── Text passage ──
Caspase-3, 6, and 7 are the executioners of apoptosis. Amongst them, caspase-3 is the one involved in the cleavage of majority of substrates examined to date . We asked, whether Par-4 could be cleaved by recombinant caspases in vitro, and if so, whether, the pattern of the in vitro cleavage corresponds to the one observed in vivo. To explore the possibility of caspases-mediated cleavage of Par-4 proteins, DDK-tagged Par-4 proteins were immunoprecipitated from HEK-293 cell lysates after transient transfection. The precipitated proteins were incubated with active recombinant caspases-3, -7 or −8. As shown in Figure 3D, caspases-3 efficiently cleaved Par-4, while caspases-7 and 8 did not cleave Par-4 under the condition tested. The caspase-3 inhibitor, DEVD-CHO blocked caspase-3 mediated cleavage of Par-4 (Figure 3E). Notably, the pattern of Par-4 cleavage in vitro by recombinant caspases-3 is identical to that observed in vivo, resulting in the generation of 24 kDa Par-4 fragment. Because of the similarity between in vitro and the in vivo Par-4 cleavage pattern, it is very likely that caspase-3 is the responsible protease for the Par-4 cleavage in vivo in SPH-induced apoptosis in Jurkat cells.
───
Continue the text on caspase-3 cleavage of Par-4, starting after its last sentence.
── Record set ──
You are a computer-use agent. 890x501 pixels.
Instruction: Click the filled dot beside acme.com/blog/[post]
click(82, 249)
───
── Record set ──
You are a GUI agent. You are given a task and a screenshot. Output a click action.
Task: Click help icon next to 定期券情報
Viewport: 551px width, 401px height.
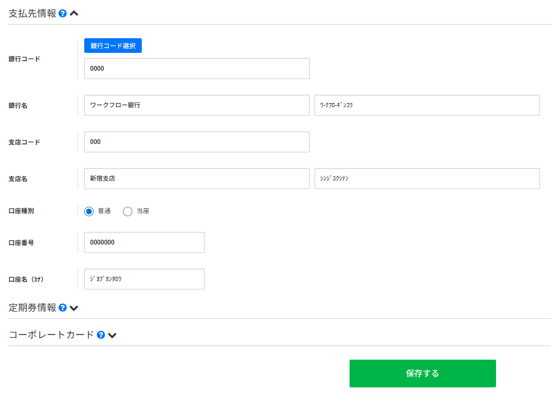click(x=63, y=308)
───
Exercise result:
Interestingly, in the present study Par-4 cleavage has also seen in the MCF-7 cells (Figure 2A), which were previously reported to be lacking caspase-3 activity due to the functional deletion of CASP-3 gene . The possible explanation for this cleavage is the existence of yet unidentified caspase-3-like proteases in MCF-7 cells which can compensate for the lack of caspase-3. This yet unidentified caspase-3 like protease has also been reported to be responsible for the cleavage of proteins such as PARP, Rb, PAK2, DNA-PK, gelsolin and DFF-45 in the MCF-7 cells . All these aforementioned proteins are well established substrates for caspase-3 in other cell lines [34–37].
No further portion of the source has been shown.